The best alternative is to delete the header, footer and the blank lines before reading the file and making the file readable.

Then space delimiter can be used while reading the file.

Try this, it will work.

If you want to test then don't write any kind of script at first phase. Just delete the blank line, header and footer using vi editor and test that sample file. If it works then you can write the script for deleting the header/footer/blank lines....

Try it out

denzilsyb · Post by **denzilsyb** » Thu Sep 02, 2004 6:55 am

very simply, in BASIC you would code this algorithm

open file
start loop
read record
if detailRecord then
write to output file
close loop
close file

ok.. what happens here is that you loop within the file testing whether the detail record exists. This works if you have CR/LF because you're just testing the first values (col1). this happens in code though, and not visually as one would like it, but sometimes code is the way to go.
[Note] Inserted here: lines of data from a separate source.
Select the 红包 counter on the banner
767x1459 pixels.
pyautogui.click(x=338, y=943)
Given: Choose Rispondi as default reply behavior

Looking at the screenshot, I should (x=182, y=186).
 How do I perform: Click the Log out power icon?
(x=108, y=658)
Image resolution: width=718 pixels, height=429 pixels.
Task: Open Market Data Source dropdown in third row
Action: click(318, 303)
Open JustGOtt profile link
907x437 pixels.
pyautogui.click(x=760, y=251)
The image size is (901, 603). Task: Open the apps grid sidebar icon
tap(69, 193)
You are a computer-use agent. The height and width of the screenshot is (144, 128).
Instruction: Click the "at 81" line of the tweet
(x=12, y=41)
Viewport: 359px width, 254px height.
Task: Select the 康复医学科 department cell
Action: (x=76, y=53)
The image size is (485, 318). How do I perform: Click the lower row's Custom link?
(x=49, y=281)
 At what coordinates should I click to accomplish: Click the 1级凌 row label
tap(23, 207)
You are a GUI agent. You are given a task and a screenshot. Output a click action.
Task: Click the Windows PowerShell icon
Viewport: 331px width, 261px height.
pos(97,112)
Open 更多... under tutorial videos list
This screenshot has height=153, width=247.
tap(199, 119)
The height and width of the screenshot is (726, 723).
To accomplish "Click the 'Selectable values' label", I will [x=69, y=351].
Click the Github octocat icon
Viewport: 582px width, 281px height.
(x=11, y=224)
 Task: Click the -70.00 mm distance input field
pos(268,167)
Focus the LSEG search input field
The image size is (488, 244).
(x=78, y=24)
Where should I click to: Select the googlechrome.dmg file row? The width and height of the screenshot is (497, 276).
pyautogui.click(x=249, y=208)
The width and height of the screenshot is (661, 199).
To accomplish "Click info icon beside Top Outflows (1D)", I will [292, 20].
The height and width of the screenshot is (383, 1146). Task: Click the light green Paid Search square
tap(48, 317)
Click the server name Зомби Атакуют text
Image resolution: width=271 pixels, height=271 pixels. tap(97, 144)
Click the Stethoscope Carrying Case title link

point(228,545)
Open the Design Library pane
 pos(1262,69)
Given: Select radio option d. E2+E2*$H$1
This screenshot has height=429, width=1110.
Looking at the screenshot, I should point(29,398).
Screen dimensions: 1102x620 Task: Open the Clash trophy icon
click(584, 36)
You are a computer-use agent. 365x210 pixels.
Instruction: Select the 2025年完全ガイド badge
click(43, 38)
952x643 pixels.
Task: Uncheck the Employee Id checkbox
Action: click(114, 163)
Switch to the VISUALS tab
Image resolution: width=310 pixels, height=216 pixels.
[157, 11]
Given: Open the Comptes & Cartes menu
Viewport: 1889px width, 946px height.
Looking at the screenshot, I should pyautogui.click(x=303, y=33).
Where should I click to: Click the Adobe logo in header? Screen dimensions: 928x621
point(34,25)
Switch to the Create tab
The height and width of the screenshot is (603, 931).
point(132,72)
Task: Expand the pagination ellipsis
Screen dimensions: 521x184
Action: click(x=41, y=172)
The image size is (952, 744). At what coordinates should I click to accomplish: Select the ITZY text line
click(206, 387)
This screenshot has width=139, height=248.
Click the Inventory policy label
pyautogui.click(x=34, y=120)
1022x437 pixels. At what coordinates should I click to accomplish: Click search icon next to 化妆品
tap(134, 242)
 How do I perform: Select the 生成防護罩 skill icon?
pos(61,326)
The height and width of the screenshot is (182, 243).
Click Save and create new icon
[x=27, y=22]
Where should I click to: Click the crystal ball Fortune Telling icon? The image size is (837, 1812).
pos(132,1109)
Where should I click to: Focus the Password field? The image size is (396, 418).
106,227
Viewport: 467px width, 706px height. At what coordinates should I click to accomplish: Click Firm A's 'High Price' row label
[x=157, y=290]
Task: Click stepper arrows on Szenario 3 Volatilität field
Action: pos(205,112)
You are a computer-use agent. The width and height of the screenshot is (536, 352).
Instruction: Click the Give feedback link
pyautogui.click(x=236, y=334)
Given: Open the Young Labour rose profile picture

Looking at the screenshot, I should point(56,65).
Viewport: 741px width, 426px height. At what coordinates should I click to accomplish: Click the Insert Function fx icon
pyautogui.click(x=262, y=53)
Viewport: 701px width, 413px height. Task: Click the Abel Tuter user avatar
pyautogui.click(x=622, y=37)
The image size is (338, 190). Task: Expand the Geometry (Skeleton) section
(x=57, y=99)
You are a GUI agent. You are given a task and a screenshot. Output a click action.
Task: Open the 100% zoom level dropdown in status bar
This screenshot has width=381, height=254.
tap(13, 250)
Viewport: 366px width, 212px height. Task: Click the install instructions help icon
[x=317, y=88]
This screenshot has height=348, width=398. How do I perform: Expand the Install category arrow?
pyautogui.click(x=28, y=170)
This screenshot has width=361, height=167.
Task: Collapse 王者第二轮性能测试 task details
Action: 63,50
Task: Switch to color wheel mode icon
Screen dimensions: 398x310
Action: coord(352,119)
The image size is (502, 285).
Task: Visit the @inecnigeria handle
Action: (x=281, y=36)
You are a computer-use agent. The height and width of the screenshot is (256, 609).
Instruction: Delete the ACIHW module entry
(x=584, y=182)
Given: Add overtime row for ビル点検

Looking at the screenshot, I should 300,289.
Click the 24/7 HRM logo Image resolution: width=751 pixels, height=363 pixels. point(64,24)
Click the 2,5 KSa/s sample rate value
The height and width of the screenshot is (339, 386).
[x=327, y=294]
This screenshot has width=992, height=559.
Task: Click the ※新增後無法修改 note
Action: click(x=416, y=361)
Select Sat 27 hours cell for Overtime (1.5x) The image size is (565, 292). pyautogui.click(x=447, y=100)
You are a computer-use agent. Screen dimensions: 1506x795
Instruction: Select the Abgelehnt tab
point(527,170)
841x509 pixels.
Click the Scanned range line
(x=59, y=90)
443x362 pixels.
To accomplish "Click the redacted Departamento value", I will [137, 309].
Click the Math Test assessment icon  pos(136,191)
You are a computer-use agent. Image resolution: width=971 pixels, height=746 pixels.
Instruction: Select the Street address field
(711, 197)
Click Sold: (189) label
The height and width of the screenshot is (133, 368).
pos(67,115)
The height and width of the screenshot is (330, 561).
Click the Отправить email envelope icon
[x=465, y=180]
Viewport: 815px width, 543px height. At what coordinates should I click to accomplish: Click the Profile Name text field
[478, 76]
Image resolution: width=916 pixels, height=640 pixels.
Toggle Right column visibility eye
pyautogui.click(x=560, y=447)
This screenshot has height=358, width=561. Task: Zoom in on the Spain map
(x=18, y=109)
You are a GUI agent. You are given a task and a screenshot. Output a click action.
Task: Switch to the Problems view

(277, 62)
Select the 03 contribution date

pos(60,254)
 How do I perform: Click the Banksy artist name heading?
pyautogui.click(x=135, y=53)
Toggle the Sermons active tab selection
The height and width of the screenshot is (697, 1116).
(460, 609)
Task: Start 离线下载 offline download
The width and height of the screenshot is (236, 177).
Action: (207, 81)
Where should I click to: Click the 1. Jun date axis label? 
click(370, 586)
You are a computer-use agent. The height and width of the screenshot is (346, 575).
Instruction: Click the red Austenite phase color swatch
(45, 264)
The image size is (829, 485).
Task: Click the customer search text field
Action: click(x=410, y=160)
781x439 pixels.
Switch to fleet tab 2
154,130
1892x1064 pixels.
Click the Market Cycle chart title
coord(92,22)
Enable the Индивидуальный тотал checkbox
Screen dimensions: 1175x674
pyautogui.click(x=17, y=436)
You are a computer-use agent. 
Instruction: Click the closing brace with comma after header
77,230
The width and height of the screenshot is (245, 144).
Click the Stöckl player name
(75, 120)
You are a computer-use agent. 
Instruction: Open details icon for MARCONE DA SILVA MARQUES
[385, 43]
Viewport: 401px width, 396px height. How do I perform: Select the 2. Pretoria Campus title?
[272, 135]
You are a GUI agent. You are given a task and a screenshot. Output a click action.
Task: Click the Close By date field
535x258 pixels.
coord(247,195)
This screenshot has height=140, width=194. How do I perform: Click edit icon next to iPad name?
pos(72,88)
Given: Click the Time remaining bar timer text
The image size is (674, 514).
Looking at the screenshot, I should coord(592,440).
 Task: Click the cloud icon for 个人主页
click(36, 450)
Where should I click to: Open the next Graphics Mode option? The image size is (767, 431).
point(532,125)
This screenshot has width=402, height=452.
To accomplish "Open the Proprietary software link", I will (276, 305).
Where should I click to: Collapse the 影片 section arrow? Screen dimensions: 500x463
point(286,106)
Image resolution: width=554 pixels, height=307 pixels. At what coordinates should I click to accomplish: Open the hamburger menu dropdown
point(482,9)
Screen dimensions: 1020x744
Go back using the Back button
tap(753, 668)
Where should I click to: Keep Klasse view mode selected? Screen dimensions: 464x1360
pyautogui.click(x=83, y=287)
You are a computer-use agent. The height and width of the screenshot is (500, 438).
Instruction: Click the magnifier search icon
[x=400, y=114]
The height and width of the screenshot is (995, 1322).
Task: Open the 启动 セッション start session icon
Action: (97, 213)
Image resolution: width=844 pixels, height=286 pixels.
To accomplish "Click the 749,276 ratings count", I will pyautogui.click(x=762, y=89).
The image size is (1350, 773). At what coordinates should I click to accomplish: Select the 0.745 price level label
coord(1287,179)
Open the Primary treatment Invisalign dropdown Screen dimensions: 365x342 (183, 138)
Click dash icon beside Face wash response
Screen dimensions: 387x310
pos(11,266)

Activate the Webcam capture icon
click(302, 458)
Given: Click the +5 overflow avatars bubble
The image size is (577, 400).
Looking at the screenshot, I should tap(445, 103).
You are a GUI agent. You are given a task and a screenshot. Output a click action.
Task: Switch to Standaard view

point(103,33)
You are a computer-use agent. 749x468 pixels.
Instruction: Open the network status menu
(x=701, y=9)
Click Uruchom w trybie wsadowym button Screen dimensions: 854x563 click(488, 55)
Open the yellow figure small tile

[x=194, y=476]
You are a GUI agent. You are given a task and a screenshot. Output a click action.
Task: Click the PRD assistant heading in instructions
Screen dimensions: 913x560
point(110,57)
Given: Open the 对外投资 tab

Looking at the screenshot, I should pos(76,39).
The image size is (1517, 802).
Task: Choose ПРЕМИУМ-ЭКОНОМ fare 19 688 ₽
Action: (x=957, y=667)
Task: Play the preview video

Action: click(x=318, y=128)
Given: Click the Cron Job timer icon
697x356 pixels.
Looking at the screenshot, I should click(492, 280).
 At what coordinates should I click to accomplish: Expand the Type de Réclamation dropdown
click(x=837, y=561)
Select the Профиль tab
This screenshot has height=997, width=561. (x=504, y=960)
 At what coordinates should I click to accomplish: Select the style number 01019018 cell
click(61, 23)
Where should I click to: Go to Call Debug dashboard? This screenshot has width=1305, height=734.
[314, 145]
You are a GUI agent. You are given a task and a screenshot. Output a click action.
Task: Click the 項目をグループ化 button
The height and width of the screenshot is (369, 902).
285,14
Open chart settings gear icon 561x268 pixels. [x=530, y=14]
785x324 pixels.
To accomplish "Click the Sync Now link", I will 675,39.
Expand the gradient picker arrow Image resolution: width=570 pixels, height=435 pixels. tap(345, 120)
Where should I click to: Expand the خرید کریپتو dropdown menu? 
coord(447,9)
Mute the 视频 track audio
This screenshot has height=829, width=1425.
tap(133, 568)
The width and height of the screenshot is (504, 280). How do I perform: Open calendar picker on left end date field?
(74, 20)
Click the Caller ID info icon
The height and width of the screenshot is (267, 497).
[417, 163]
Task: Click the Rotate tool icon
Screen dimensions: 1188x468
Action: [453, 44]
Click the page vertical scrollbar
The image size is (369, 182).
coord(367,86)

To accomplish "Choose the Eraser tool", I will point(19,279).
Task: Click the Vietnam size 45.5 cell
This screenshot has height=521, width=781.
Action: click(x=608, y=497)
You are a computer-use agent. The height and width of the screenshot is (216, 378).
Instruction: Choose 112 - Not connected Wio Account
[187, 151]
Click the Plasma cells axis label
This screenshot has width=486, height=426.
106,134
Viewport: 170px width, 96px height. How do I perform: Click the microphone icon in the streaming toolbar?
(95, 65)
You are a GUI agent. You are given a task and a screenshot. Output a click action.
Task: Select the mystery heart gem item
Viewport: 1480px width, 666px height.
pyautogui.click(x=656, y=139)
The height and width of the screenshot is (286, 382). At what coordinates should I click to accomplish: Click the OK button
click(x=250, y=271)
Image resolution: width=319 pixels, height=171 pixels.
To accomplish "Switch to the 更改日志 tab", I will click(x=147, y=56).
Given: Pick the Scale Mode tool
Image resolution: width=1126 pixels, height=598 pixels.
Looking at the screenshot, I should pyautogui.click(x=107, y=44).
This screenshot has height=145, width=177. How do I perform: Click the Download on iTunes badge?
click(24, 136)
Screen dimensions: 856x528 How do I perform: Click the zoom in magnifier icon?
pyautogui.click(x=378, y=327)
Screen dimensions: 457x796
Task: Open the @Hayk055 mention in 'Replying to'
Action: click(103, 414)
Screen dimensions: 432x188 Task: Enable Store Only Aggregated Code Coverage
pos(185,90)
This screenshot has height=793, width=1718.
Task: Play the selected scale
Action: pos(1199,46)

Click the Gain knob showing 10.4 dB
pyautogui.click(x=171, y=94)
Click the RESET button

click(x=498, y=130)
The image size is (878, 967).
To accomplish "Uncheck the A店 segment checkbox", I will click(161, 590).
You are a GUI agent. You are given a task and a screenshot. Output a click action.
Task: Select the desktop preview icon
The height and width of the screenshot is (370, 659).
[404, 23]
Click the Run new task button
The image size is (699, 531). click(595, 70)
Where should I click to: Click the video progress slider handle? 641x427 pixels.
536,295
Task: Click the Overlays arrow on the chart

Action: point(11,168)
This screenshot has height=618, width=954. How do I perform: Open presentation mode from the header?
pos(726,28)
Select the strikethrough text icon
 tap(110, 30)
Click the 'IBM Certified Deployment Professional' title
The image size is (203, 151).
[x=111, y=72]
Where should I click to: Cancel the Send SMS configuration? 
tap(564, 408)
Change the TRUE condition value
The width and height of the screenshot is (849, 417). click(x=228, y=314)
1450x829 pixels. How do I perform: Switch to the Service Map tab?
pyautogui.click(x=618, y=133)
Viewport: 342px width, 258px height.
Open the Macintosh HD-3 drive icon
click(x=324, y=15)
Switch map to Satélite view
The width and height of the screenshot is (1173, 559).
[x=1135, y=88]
once you have run this code, you are left with a SEQ file that you can run through datastage transforms etc.

ray.wurlod · Post by **ray.wurlod** » Thu Sep 02, 2004 4:18 pm

alexnirmal wrote:but since this file is in this format

even i cannot read it becoz it is giving errors like this and job gets failed

controlDfile..Sequential_File_0.DSLink40: nls_read_delimited() - row 1, column Field003

Within the Sequential File stage on the Columns grid there is scope for setting "missing columns" rules. Scroll the Columns grid to the right to find them. Ignore the missing Field003 and Field004 in the header lines.
(Anupam, this has been used at least once at your site, in Feb 2003.)

anupam · Post by **anupam** » Sat Sep 04, 2004 3:38 am

As Ray suggested, you can use "missing columns" rules for reading the file. Infact in one of our Applications, we have used this method but some how i am not very much comfortable with this approach.

There is no technical reason for this but i feel more comfortable with unix level manipulation of file.

I tested this method for reading the sample data provided by alexnirmal. And i am able to read the file without any kind of error, but then obviously some kind of transformation logic needs to be implemented.